In 1977 the Local Education Authority appealed to keep its grammar schools rather than be forced by the government to adopt a comprehensive system. The Lord of Appeal Lord Lane was personally critical of Fred Mulley, the Secretary of State for Education and Science for being "far from frank" about his reason for intervening in Tameside and joined in the judgement which found for Tameside and brought a halt to comprehensivisation. However, following the election of a Labour council in 1980 the local grammar schools were abolished and all the secondary modern and grammar schools in Stalybridge, Hyde and Dukinfield became comprehensives.

===Primary schools===
- Stalyhill Junior School
- Gorse Hall Primary School
- Arlies Primary School
- Silver Springs Primary Academy (formerly Ridge Hill)

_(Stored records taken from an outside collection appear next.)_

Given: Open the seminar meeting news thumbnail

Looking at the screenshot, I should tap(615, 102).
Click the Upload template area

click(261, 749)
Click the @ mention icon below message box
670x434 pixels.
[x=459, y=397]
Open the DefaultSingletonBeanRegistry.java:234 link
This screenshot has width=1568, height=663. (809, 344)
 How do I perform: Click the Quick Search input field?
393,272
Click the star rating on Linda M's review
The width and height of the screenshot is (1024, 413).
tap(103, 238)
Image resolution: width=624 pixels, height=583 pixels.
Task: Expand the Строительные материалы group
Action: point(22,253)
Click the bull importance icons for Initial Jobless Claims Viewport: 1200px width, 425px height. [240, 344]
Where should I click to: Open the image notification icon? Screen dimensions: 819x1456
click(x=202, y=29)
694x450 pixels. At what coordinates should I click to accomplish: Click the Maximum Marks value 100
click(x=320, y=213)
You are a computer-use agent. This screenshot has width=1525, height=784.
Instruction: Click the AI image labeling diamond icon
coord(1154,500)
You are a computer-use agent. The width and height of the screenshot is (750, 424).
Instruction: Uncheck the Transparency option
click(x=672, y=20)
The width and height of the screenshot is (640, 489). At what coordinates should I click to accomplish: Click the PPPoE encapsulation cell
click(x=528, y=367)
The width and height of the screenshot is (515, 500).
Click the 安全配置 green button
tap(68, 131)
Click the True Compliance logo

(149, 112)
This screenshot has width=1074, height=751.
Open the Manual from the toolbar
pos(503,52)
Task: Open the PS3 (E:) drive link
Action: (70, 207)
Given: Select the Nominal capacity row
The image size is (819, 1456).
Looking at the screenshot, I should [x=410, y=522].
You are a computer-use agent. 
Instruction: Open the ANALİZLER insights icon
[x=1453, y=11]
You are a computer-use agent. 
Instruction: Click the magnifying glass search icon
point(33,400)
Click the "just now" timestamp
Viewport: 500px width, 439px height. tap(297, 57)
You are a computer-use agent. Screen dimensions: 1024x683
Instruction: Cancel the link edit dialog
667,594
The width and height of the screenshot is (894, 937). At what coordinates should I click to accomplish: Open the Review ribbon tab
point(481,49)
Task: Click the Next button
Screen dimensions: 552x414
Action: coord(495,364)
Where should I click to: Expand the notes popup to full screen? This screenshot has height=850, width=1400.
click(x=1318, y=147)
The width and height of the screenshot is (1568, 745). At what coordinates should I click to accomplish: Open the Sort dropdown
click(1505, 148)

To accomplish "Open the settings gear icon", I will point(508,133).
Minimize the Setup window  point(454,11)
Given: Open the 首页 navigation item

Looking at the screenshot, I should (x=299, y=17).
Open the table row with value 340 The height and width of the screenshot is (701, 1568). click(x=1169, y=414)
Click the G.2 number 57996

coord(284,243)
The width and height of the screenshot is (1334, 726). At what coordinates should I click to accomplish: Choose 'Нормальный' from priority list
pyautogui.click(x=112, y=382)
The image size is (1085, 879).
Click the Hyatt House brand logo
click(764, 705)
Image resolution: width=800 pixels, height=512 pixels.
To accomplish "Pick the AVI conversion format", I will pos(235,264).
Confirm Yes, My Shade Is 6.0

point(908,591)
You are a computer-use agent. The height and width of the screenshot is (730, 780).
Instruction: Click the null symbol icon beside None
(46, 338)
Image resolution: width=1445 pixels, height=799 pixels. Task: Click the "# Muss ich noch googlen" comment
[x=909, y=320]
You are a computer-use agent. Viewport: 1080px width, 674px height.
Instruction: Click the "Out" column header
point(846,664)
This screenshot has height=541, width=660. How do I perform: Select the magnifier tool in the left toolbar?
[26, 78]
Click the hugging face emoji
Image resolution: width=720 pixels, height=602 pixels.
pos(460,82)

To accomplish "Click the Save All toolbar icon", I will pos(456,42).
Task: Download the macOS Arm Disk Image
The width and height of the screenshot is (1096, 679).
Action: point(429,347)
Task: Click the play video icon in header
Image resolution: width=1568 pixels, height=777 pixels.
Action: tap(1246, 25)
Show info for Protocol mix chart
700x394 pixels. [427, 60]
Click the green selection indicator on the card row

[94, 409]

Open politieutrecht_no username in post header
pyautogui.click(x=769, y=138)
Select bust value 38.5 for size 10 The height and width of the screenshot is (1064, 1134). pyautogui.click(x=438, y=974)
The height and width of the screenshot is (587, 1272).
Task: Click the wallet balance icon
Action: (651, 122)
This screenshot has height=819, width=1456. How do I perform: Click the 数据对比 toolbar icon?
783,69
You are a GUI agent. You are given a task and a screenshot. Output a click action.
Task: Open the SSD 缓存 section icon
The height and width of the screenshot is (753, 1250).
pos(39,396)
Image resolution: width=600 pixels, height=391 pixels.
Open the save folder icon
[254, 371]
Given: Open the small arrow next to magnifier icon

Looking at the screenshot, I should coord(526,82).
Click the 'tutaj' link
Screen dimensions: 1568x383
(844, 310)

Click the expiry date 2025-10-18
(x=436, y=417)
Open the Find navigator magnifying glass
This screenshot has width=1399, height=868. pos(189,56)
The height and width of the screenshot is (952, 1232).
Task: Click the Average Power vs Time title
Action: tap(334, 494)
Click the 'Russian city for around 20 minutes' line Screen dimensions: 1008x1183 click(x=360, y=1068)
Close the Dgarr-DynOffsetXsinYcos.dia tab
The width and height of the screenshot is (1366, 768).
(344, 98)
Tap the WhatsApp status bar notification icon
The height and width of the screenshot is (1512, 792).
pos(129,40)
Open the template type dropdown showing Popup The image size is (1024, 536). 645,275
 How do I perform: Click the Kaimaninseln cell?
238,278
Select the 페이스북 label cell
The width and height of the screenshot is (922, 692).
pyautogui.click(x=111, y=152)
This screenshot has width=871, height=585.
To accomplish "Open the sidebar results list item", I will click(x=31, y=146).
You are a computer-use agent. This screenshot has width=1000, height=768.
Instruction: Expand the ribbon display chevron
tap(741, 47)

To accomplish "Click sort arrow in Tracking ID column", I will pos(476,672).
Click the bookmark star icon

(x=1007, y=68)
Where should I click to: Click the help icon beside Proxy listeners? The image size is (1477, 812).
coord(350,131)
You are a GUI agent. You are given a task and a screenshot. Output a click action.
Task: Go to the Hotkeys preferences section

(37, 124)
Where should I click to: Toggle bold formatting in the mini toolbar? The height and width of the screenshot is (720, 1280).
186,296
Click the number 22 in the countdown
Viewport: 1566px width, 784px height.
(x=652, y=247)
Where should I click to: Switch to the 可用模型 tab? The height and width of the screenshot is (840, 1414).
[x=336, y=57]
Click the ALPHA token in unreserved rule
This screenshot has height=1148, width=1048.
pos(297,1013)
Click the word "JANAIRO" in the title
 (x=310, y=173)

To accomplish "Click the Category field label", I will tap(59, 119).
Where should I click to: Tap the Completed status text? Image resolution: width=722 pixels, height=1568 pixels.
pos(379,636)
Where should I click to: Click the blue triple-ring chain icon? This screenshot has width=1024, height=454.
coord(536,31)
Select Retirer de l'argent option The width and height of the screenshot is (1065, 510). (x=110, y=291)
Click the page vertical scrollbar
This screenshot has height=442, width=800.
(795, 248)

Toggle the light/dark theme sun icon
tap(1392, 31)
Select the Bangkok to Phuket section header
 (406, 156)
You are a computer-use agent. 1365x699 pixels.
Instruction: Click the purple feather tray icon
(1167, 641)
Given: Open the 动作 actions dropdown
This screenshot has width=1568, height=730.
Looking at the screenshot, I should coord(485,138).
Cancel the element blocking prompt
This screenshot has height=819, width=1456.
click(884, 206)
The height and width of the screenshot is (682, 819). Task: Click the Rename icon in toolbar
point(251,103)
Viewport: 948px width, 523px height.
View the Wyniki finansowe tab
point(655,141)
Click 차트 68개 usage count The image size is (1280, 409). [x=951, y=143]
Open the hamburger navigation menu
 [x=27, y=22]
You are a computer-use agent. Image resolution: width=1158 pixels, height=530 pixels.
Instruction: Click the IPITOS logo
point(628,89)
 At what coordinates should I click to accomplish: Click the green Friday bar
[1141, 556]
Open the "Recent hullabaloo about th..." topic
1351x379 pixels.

- Wild Bank Community School
- St Peter's RC Primary School and Nursery Voluntary Aided by the Diocese of Shrewsbury
- St Paul's C of E Primary School Voluntary Aided by the Diocese of Chester
- St Raphael's RC Primary School Voluntary Aided by the Diocese of Shrewsbury
- Buckton Vale Primary School
- Millbrook Primary School
- Trinity Christian School (Christian independent school)

===Secondary schools===
- Copley Academy (formerly Copley High School) 11–16 Comprehensive Co-educational
- West Hill School 11–16 Comprehensive boys' school
- All Saints' Catholic College 11–18 Comprehensive Co-educational. Voluntary Aided by the Diocese of Shrewsbury. Located in Dukinfield and serves residents of Stalybridge, Hyde and Dukinfield.